Observation data (J2000 epoch)
- Constellation: Dorado
- Right ascension: 04^{h} 15^{m} 45.1^{s}
- Declination: −55° 35′ 32″
- Redshift: 0.004190 ± 0.000040
- Heliocentric radial velocity: 1,256 ± 12 km/s
- Distance: 51.2 ± 14 Mly (15.7 ± 4.4 Mpc)
- Group or cluster: Dorado Group
- Apparent magnitude (V): 9.6

Characteristics
- Type: E0-1
- Apparent size (V): 4.9′ × 4.1′

Other designations
- ESO 157-G16, AM 0414-554, PGC 14757

= NGC 1549 =

Galaxy in the constellation Dorado

NGC 1549 is an elliptical galaxy located in the constellation Dorado. It is located at a distance of about 50 million light years from Earth, which, given its apparent dimensions, means that NGC 1549 is about 75,000 light years across.
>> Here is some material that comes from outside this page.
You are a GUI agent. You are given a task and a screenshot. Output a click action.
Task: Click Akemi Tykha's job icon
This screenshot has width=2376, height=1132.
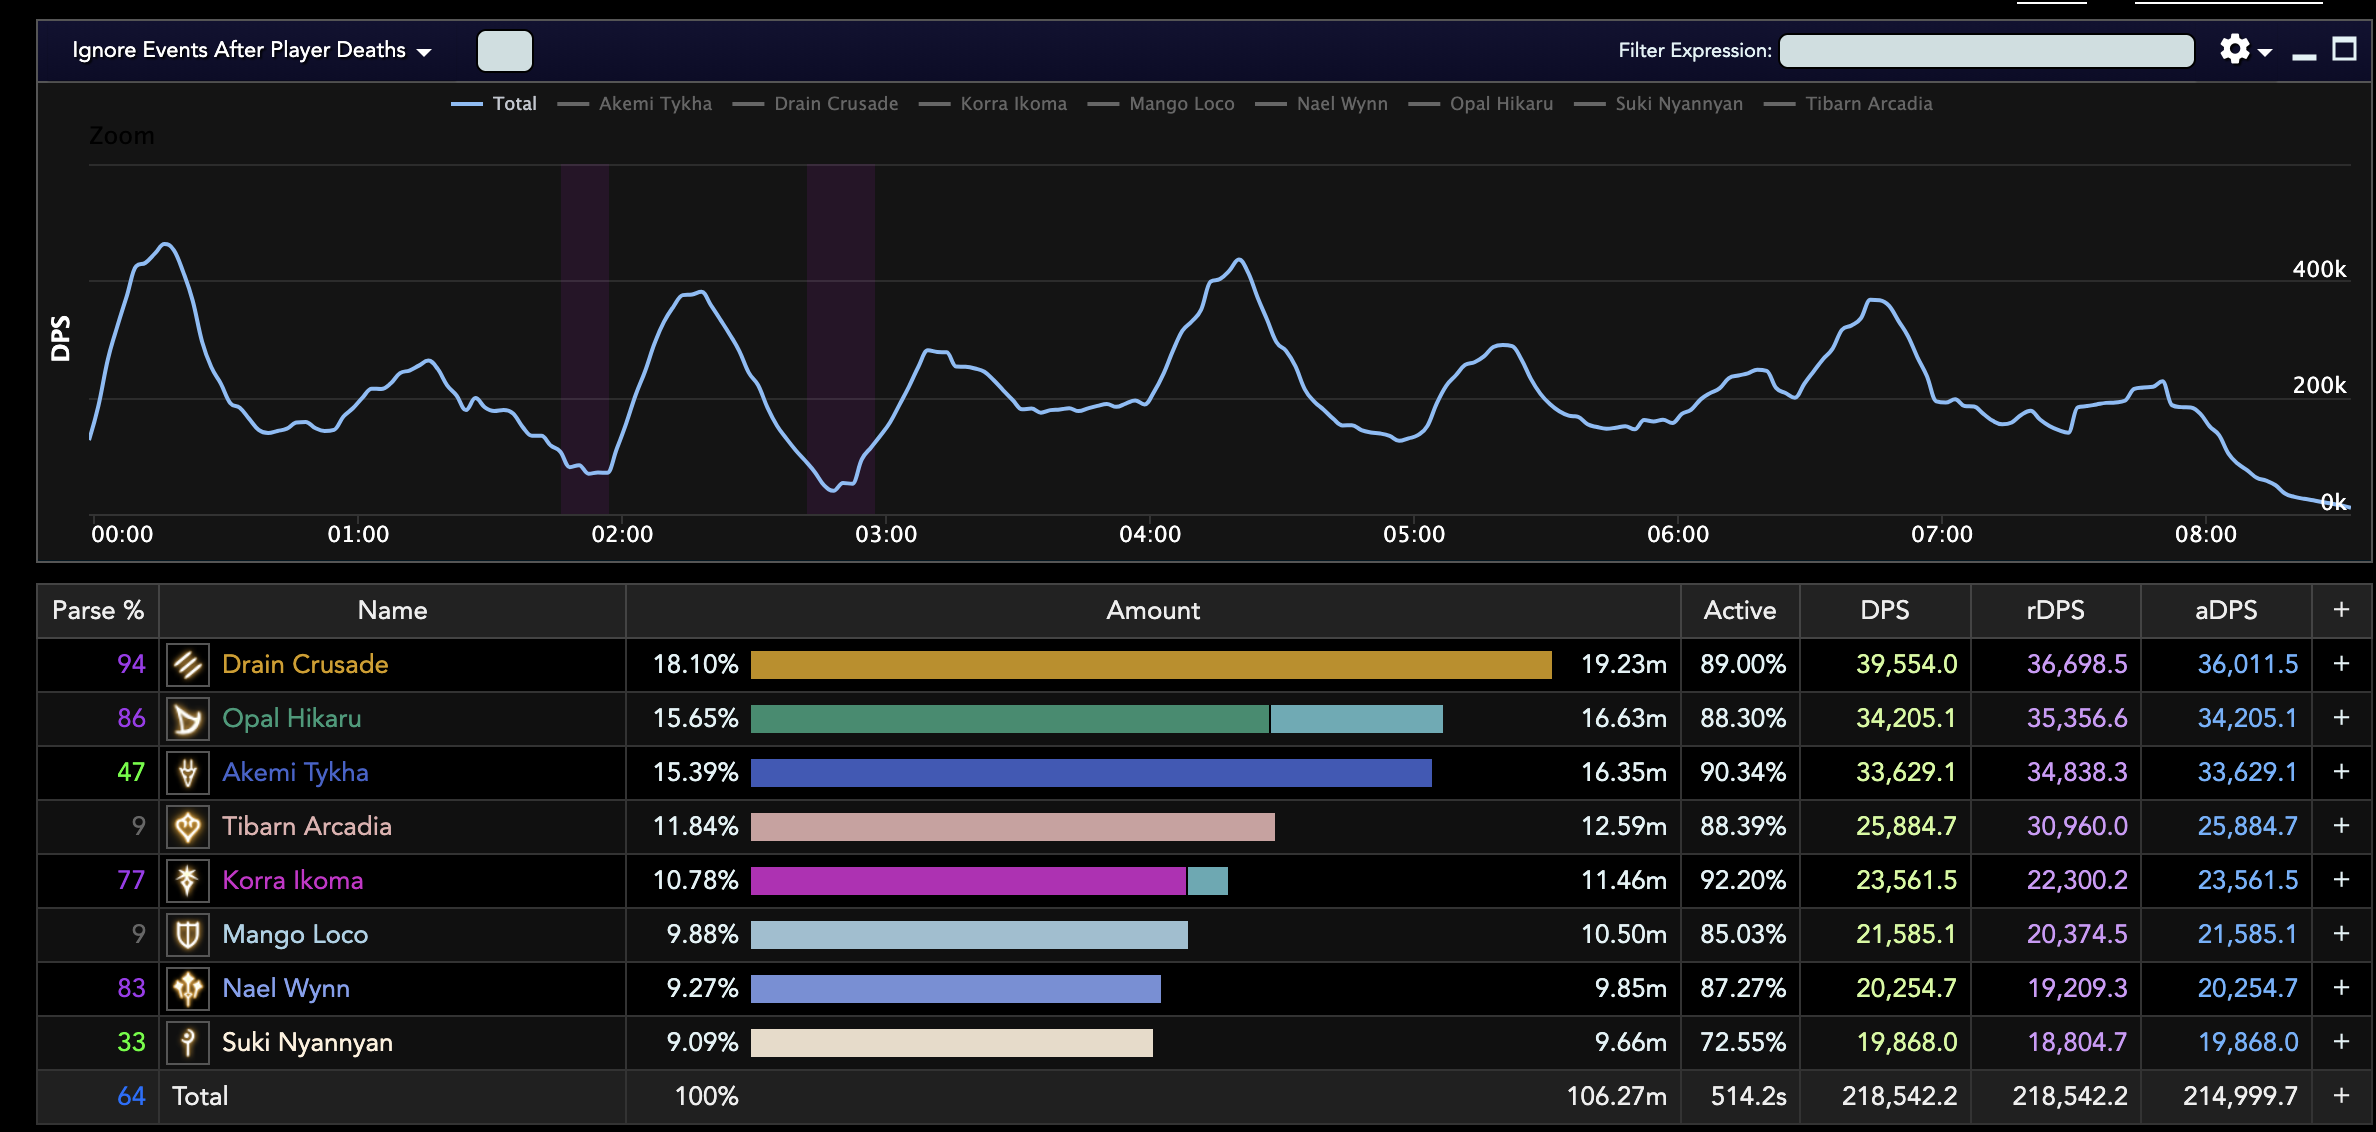click(x=188, y=773)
NGC 1549 was discovered by John Herschel on 6 December 1835 and may have been observed by James Dunlop in 1826. It is a member of the Dorado Group.

In the centre of NGC 1549 is expected to lie a supermassive black hole, whose mass is estimated to be between 390 and 810 million (10^{8.76±+0.15}) based on the Sérsic index of the galaxy. No polycyclic aromatic hydrocarbons (PAHs) emission, an indicator for the presence of interstellar dust, was detected by the Infrared Spectrograph onboard Spitzer Space Telescope. NGC 1549 has been found to emit X-rays, with its total flux exceeding 2×10^40 ergs s–1 for the 0.3–5 keV band. A total number of 150 globular clusters are estimated to exist in NGC 1549, a number low compared to similar size galaxies. The outer isophotes of the galaxy appear twisted and feature faint shells.

NGC 1549 forms an interacting pair with the lenticular galaxy NGC 1553, which lies 12 arcminutes to the south. It is the largest elliptical galaxy in a moderate size galaxy group known as the Dorado Group.